Stored records
===

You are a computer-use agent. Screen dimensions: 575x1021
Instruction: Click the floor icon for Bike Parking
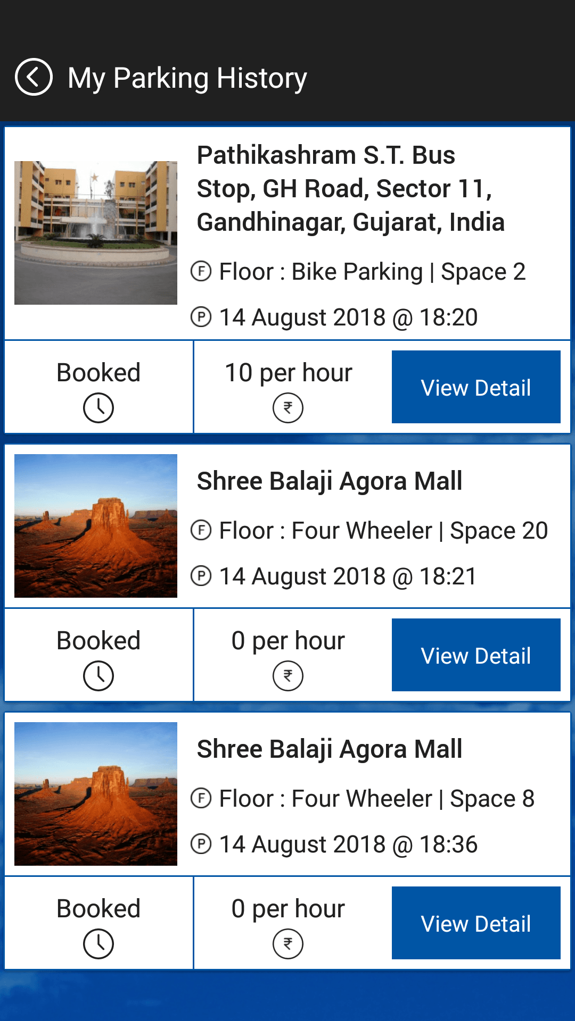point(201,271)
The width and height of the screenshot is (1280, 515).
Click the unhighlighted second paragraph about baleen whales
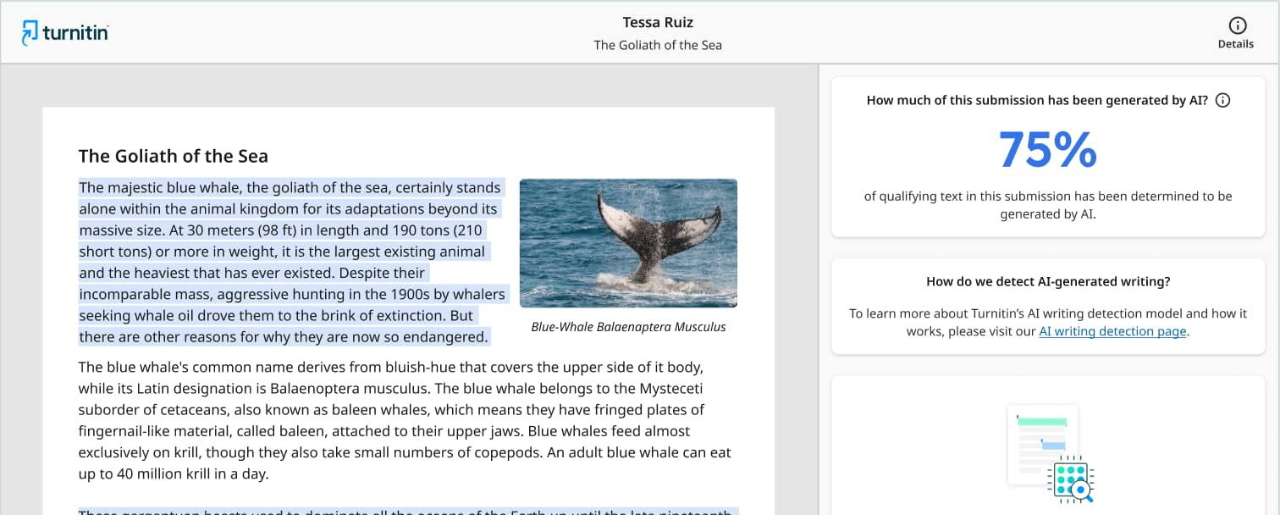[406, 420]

===

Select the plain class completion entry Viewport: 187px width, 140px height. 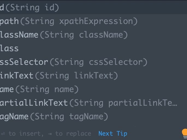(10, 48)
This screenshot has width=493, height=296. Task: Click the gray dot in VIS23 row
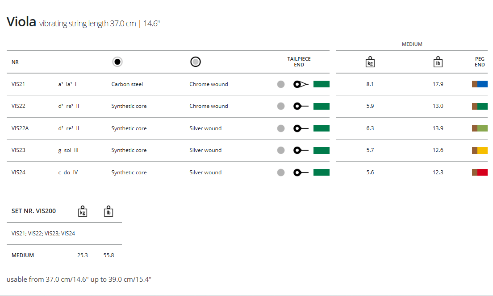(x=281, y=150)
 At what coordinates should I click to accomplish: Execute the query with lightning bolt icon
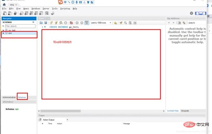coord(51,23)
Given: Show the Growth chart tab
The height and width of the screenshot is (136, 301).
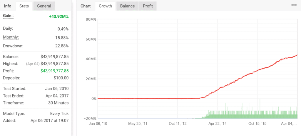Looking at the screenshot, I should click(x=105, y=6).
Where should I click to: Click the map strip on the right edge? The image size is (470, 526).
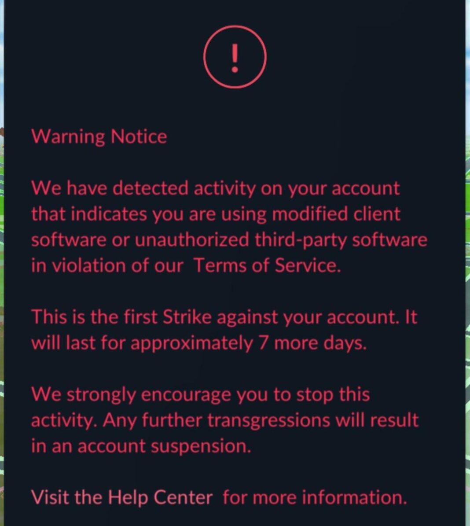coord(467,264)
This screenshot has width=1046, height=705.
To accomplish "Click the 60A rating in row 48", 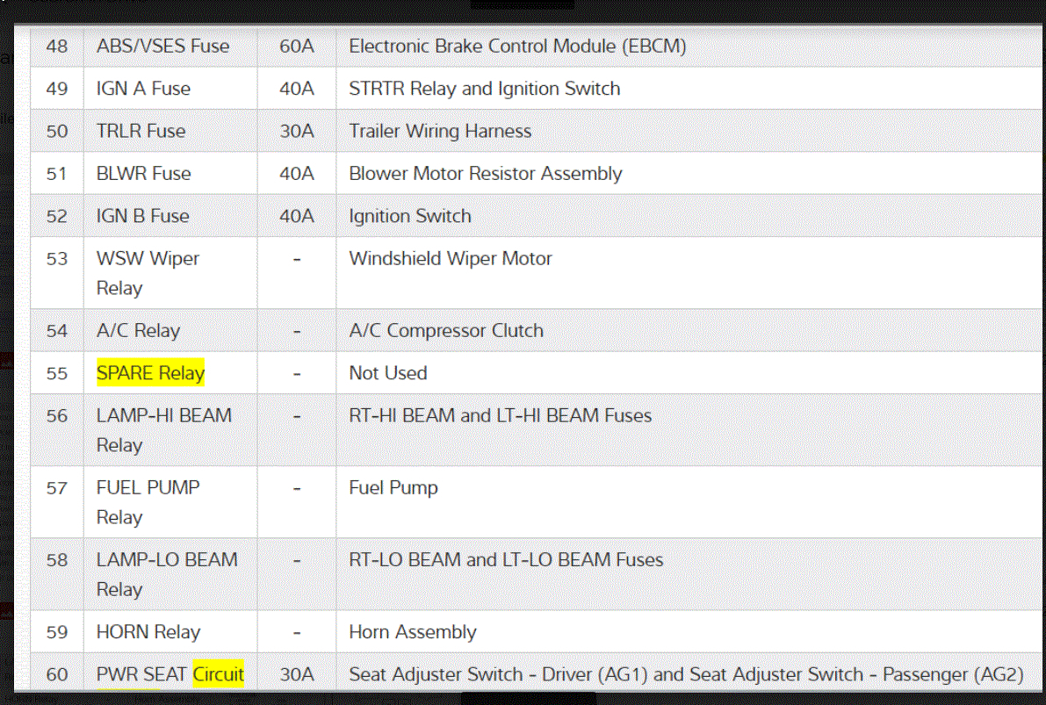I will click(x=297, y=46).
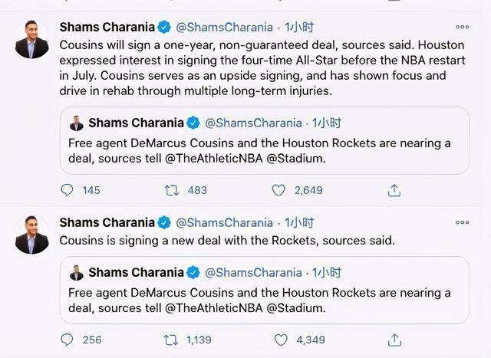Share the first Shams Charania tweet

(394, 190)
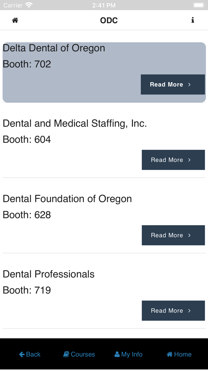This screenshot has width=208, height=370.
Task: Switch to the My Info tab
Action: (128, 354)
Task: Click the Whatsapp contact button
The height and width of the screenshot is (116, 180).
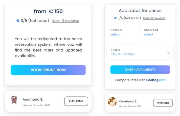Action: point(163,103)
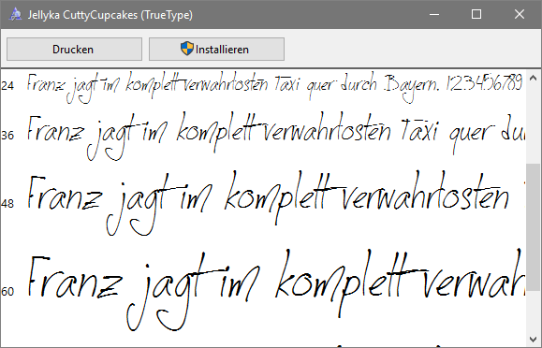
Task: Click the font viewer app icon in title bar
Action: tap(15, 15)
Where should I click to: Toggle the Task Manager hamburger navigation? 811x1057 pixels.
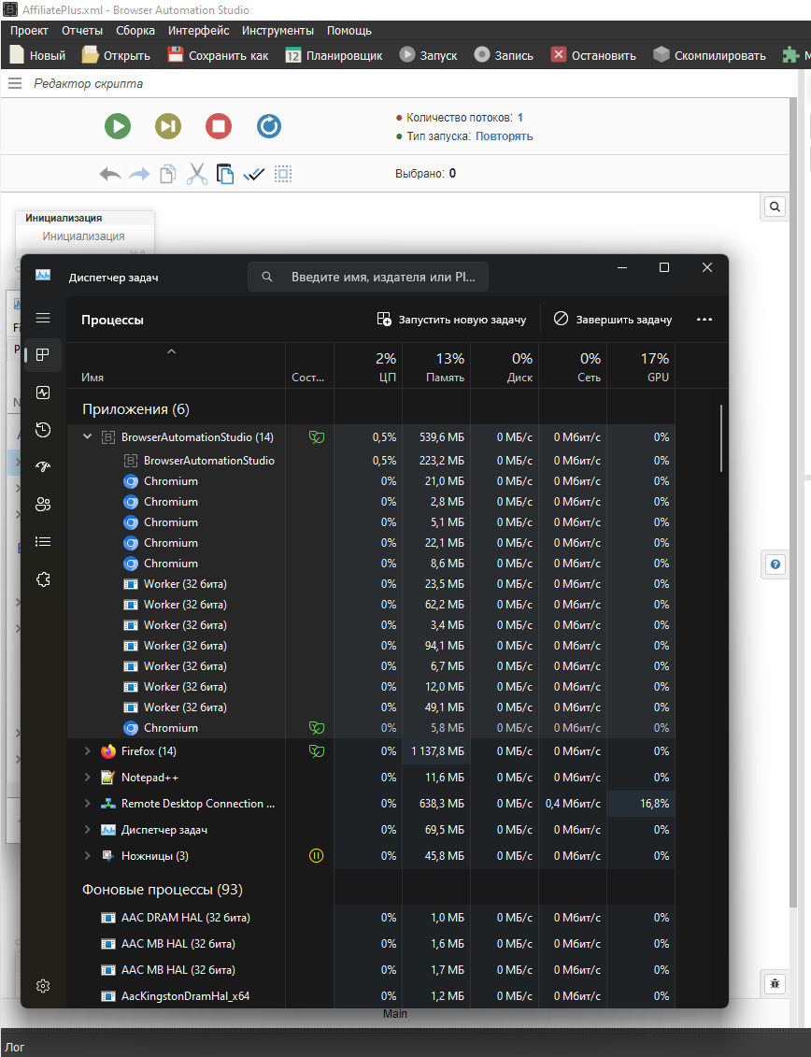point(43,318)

===

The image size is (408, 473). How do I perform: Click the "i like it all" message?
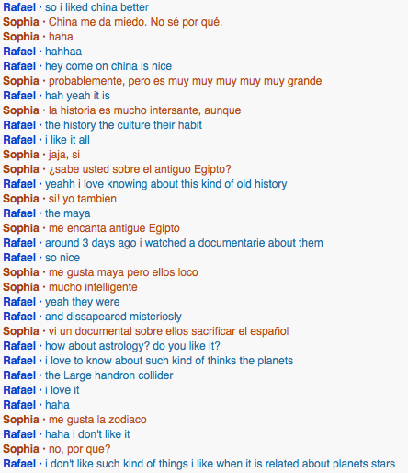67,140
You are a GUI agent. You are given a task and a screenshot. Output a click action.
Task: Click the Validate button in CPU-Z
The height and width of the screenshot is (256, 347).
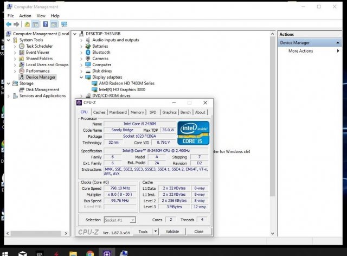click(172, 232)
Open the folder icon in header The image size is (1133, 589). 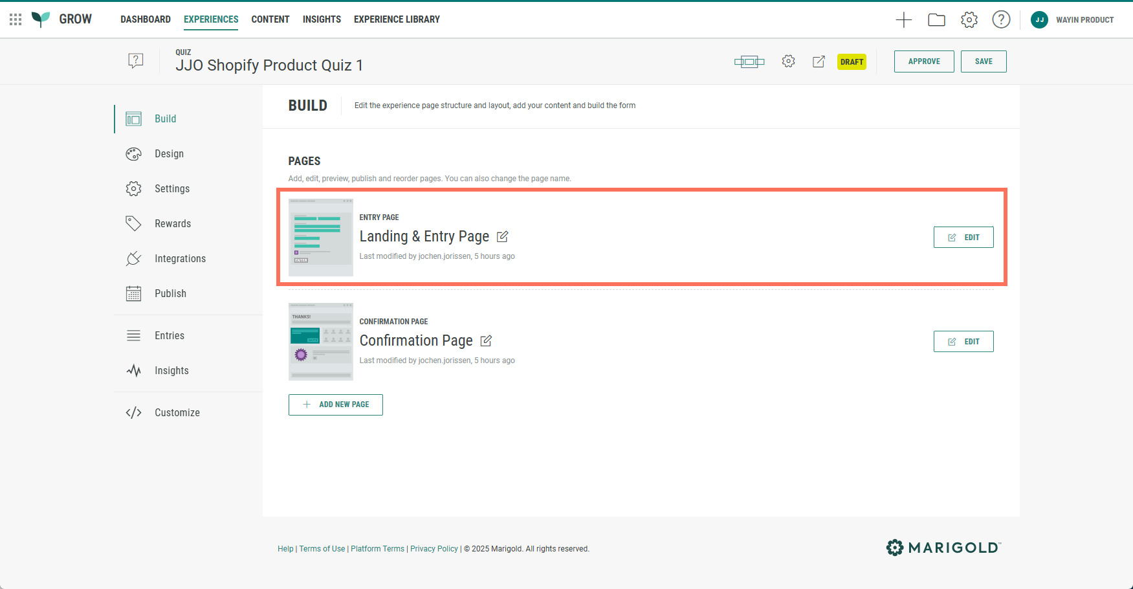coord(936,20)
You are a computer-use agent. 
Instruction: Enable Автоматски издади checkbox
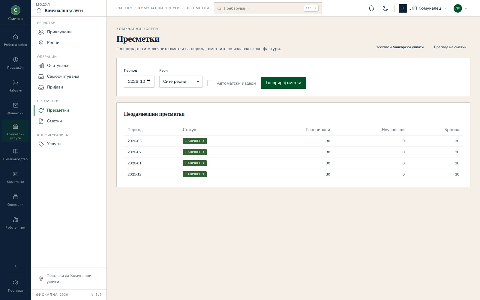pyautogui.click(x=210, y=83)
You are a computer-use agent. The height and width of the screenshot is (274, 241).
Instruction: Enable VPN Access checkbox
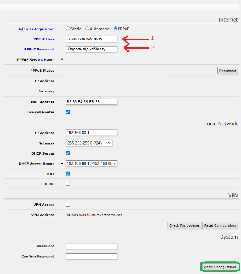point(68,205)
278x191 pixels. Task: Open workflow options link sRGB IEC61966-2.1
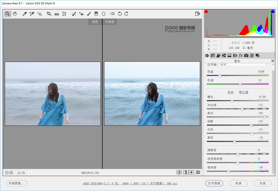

===

▶ **The task**
Search the entries for the word "agent" and show every line that has it.

▶ **Task response**
You are a computer-use agent. Screen dimensions: 575x1021
You are a GUI agent. You are given a task and a screenshot. Output a click action.
You are a computer-use agent. 
You are a computer-use agent. The height and width of the screenshot is (274, 241).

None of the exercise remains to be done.